Recently, Horst Walther sent me a nice cartoon, when we met in an meeting and discussed on RFID. The subject of the cartoon was the implantation of RFID chips under the skin – already general practice with dogs and horses. The first picture showed the person angrily rejecting the request, referring to privacy protection. In the second picture, the person was told that the RFID chip would among other things contain a couple of gimmicks and a webcam, whereupon the person accepted straight away.
This situation is comparable to user-centric Identity Management. Let´s say, a user generates “infocards” with Microsoft´s CardSpace – or provides similar identity data using a Higgins-based software – thus describing part of his or her identity. But instead of using the data for a website registration with caution, there will probably be a number of users who will more or less carelessly give away identity data as soon as they are attracted by some kind of incentive, as trivial as this may be.
To me, the question is not if people sell their identity – in the end it will be a question of price. But I really wonder how many users will accept such a deal. 50 percent, 80%, or even more? My guess is that it will be the majority of users who¬ attach little value to their privacy and reveal identity data for something like free software, the participation in some kind of lottery, the membership in a specific community, or personalized information.
On the other hand, the situation opens up new interesting scenarios. I could imagine that some users will readily pay a little more for trustworthy services, i.e. in the field of personalization of information, if the service provider in charge with the personalization will guarantee that the provided identity data will exclusively be used for one defined purpose.
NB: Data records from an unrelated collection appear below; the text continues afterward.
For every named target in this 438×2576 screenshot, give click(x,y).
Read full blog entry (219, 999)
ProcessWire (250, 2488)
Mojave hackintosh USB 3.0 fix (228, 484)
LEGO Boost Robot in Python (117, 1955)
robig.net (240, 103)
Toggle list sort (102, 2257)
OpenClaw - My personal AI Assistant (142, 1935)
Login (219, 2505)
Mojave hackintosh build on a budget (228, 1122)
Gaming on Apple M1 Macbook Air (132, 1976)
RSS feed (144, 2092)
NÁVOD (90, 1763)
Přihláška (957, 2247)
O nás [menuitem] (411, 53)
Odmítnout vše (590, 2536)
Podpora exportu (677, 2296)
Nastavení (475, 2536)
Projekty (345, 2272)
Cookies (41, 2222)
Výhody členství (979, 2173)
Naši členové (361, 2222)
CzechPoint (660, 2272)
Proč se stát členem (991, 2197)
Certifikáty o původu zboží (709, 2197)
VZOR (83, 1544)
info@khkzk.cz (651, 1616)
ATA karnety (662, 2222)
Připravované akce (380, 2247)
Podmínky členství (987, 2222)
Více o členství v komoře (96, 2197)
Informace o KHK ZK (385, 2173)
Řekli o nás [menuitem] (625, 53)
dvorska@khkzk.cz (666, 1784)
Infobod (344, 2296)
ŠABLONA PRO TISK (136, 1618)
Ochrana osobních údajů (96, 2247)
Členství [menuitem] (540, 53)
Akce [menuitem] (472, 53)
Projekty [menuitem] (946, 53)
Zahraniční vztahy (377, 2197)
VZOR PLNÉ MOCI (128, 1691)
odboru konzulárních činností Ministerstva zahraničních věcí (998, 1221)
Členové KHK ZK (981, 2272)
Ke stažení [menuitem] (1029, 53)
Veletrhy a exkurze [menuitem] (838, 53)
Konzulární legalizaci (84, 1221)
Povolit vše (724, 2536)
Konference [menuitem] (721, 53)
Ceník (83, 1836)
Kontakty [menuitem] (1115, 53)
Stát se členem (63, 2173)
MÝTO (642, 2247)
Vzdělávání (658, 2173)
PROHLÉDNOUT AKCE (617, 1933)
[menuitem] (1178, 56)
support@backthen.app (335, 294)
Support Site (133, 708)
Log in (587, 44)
In any case, the handling of identity data will change drastically during the next few years. This will imply multiple consequences for businesses. New types of service providers and business concepts will arise. Other issues will become less important. For example, if there are easier ways to get to identity data, the effort of running click-analyses on websites for information about the user is no longer worth while. Anyway, there is one thing I am pretty sure of: A lot of people will sell their identity at a rather low price.